= Beginning of Section =
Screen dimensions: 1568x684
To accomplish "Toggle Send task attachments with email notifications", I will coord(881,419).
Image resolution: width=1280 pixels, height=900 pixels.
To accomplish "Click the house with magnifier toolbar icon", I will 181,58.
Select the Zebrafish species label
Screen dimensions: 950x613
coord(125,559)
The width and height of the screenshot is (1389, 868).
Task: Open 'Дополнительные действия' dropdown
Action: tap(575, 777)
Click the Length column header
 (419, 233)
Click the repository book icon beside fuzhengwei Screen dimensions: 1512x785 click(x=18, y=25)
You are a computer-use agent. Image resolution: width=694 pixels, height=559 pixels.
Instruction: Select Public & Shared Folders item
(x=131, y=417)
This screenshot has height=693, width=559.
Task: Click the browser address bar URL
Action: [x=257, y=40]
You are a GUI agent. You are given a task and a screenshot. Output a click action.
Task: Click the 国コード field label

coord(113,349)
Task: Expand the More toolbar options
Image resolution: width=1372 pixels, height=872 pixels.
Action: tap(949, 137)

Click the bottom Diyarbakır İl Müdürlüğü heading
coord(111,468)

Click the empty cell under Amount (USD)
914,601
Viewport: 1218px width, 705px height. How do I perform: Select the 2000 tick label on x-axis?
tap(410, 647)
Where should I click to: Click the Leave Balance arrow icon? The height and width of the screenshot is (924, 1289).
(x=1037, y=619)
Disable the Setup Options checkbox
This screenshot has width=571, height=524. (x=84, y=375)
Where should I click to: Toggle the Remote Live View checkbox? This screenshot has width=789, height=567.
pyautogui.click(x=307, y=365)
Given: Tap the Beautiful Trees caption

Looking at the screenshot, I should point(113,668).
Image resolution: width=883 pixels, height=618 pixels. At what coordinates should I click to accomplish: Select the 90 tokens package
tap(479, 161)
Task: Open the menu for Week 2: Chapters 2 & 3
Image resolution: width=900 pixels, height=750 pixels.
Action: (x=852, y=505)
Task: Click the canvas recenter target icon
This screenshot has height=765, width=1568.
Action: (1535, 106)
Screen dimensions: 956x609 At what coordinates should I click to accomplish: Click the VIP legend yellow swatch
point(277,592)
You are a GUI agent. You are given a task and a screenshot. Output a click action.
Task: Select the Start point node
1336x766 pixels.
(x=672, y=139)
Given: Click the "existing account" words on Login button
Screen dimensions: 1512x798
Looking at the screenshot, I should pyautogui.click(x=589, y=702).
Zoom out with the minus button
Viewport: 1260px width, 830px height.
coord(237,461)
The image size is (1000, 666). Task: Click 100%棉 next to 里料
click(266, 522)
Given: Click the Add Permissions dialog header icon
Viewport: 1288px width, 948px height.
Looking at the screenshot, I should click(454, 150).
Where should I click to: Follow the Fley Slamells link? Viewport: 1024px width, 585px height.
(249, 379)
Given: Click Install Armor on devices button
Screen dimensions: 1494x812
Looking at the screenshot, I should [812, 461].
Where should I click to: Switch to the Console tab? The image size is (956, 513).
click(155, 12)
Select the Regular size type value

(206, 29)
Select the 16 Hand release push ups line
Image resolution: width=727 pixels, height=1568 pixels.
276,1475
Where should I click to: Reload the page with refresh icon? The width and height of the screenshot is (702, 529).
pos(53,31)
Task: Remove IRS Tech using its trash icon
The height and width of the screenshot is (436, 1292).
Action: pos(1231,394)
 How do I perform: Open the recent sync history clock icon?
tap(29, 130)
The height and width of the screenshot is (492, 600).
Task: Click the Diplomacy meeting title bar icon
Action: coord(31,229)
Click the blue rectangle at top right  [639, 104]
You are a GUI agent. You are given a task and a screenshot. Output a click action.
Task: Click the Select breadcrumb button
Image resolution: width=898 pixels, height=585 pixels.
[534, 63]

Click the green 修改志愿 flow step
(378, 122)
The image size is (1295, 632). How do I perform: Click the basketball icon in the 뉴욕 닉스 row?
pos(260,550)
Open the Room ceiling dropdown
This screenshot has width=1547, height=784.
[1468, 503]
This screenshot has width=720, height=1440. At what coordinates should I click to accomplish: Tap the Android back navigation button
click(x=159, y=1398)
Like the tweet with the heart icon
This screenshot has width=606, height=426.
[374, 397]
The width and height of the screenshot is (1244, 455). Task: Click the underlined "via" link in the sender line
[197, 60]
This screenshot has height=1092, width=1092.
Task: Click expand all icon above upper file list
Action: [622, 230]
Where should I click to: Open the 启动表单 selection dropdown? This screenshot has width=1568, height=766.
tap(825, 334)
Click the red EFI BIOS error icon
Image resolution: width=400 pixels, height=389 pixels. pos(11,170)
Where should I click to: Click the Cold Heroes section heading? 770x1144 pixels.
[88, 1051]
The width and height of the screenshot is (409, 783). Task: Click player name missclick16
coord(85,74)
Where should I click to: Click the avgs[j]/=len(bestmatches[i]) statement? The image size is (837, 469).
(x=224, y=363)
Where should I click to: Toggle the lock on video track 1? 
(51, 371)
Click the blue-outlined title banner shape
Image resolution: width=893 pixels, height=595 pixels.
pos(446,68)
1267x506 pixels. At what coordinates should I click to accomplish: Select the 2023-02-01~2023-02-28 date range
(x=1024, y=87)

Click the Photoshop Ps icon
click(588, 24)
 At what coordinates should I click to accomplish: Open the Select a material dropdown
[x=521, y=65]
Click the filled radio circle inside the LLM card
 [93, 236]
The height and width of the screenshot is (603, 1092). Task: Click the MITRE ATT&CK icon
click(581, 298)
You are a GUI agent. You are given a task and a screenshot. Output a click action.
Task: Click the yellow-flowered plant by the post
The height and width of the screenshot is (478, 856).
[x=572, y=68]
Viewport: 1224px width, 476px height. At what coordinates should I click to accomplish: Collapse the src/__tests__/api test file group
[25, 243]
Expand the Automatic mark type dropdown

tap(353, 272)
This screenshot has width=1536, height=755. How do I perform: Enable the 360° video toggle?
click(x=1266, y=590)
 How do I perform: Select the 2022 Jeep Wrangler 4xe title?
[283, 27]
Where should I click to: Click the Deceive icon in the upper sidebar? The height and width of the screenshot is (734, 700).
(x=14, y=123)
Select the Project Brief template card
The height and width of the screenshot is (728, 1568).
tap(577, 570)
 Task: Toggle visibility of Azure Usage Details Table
= End of Section =
ACTIVITY:
Please output the records once more, exactly as they were written.

ANSWER SPACE:
Screen dimensions: 1568x684
To accomplish "Toggle Send task attachments with email notifications", I will coord(881,419).
Image resolution: width=1280 pixels, height=900 pixels.
To accomplish "Click the house with magnifier toolbar icon", I will 181,58.
Select the Zebrafish species label
Screen dimensions: 950x613
coord(125,559)
The width and height of the screenshot is (1389, 868).
Task: Open 'Дополнительные действия' dropdown
Action: tap(575, 777)
Click the Length column header
 (419, 233)
Click the repository book icon beside fuzhengwei Screen dimensions: 1512x785 click(x=18, y=25)
You are a computer-use agent. Image resolution: width=694 pixels, height=559 pixels.
Instruction: Select Public & Shared Folders item
(x=131, y=417)
This screenshot has height=693, width=559.
Task: Click the browser address bar URL
Action: [x=257, y=40]
You are a GUI agent. You are given a task and a screenshot. Output a click action.
Task: Click the 国コード field label

coord(113,349)
Task: Expand the More toolbar options
Image resolution: width=1372 pixels, height=872 pixels.
Action: tap(949, 137)

Click the bottom Diyarbakır İl Müdürlüğü heading
coord(111,468)

Click the empty cell under Amount (USD)
914,601
Viewport: 1218px width, 705px height. How do I perform: Select the 2000 tick label on x-axis?
tap(410, 647)
Where should I click to: Click the Leave Balance arrow icon? The height and width of the screenshot is (924, 1289).
(x=1037, y=619)
Disable the Setup Options checkbox
This screenshot has width=571, height=524. (x=84, y=375)
Where should I click to: Toggle the Remote Live View checkbox? This screenshot has width=789, height=567.
pyautogui.click(x=307, y=365)
Given: Tap the Beautiful Trees caption

Looking at the screenshot, I should point(113,668).
Image resolution: width=883 pixels, height=618 pixels. At what coordinates should I click to accomplish: Select the 90 tokens package
tap(479, 161)
Task: Open the menu for Week 2: Chapters 2 & 3
Image resolution: width=900 pixels, height=750 pixels.
Action: (x=852, y=505)
Task: Click the canvas recenter target icon
This screenshot has height=765, width=1568.
Action: (1535, 106)
Screen dimensions: 956x609 At what coordinates should I click to accomplish: Click the VIP legend yellow swatch
point(277,592)
You are a GUI agent. You are given a task and a screenshot. Output a click action.
Task: Select the Start point node
1336x766 pixels.
(x=672, y=139)
Given: Click the "existing account" words on Login button
Screen dimensions: 1512x798
Looking at the screenshot, I should pyautogui.click(x=589, y=702).
Zoom out with the minus button
Viewport: 1260px width, 830px height.
coord(237,461)
The image size is (1000, 666). Task: Click 100%棉 next to 里料
click(266, 522)
Given: Click the Add Permissions dialog header icon
Viewport: 1288px width, 948px height.
Looking at the screenshot, I should click(454, 150).
Where should I click to: Follow the Fley Slamells link? Viewport: 1024px width, 585px height.
(249, 379)
Given: Click Install Armor on devices button
Screen dimensions: 1494x812
Looking at the screenshot, I should [812, 461].
Where should I click to: Switch to the Console tab? The image size is (956, 513).
click(155, 12)
Select the Regular size type value

(206, 29)
Select the 16 Hand release push ups line
Image resolution: width=727 pixels, height=1568 pixels.
276,1475
Where should I click to: Reload the page with refresh icon? The width and height of the screenshot is (702, 529).
pos(53,31)
Task: Remove IRS Tech using its trash icon
The height and width of the screenshot is (436, 1292).
Action: pos(1231,394)
 How do I perform: Open the recent sync history clock icon?
tap(29, 130)
The height and width of the screenshot is (492, 600).
Task: Click the Diplomacy meeting title bar icon
Action: coord(31,229)
Click the blue rectangle at top right  [639, 104]
You are a GUI agent. You are given a task and a screenshot. Output a click action.
Task: Click the Select breadcrumb button
Image resolution: width=898 pixels, height=585 pixels.
[534, 63]

Click the green 修改志愿 flow step
(378, 122)
The image size is (1295, 632). How do I perform: Click the basketball icon in the 뉴욕 닉스 row?
pos(260,550)
Open the Room ceiling dropdown
This screenshot has width=1547, height=784.
[1468, 503]
This screenshot has width=720, height=1440. At what coordinates should I click to accomplish: Tap the Android back navigation button
click(x=159, y=1398)
Like the tweet with the heart icon
This screenshot has width=606, height=426.
[374, 397]
The width and height of the screenshot is (1244, 455). Task: Click the underlined "via" link in the sender line
[197, 60]
This screenshot has height=1092, width=1092.
Task: Click expand all icon above upper file list
Action: [622, 230]
Where should I click to: Open the 启动表单 selection dropdown? This screenshot has width=1568, height=766.
tap(825, 334)
Click the red EFI BIOS error icon
Image resolution: width=400 pixels, height=389 pixels. pos(11,170)
Where should I click to: Click the Cold Heroes section heading? 770x1144 pixels.
[88, 1051]
The width and height of the screenshot is (409, 783). Task: Click player name missclick16
coord(85,74)
Where should I click to: Click the avgs[j]/=len(bestmatches[i]) statement? The image size is (837, 469).
(x=224, y=363)
Where should I click to: Toggle the lock on video track 1? 
(51, 371)
Click the blue-outlined title banner shape
Image resolution: width=893 pixels, height=595 pixels.
pos(446,68)
1267x506 pixels. At what coordinates should I click to accomplish: Select the 2023-02-01~2023-02-28 date range
(x=1024, y=87)

Click the Photoshop Ps icon
click(588, 24)
 At what coordinates should I click to accomplish: Open the Select a material dropdown
[x=521, y=65]
Click the filled radio circle inside the LLM card
 [93, 236]
The height and width of the screenshot is (603, 1092). Task: Click the MITRE ATT&CK icon
click(581, 298)
You are a GUI agent. You are given a task and a screenshot. Output a click action.
Task: Click the yellow-flowered plant by the post
The height and width of the screenshot is (478, 856).
[x=572, y=68]
Viewport: 1224px width, 476px height. At what coordinates should I click to accomplish: Collapse the src/__tests__/api test file group
[25, 243]
Expand the Automatic mark type dropdown

tap(353, 272)
This screenshot has width=1536, height=755. How do I perform: Enable the 360° video toggle?
click(x=1266, y=590)
 How do I perform: Select the 2022 Jeep Wrangler 4xe title?
[283, 27]
Where should I click to: Click the Deceive icon in the upper sidebar? The height and width of the screenshot is (734, 700).
(x=14, y=123)
Select the Project Brief template card
The height and width of the screenshot is (728, 1568).
tap(577, 570)
 Task: Toggle visibility of Azure Usage Details Table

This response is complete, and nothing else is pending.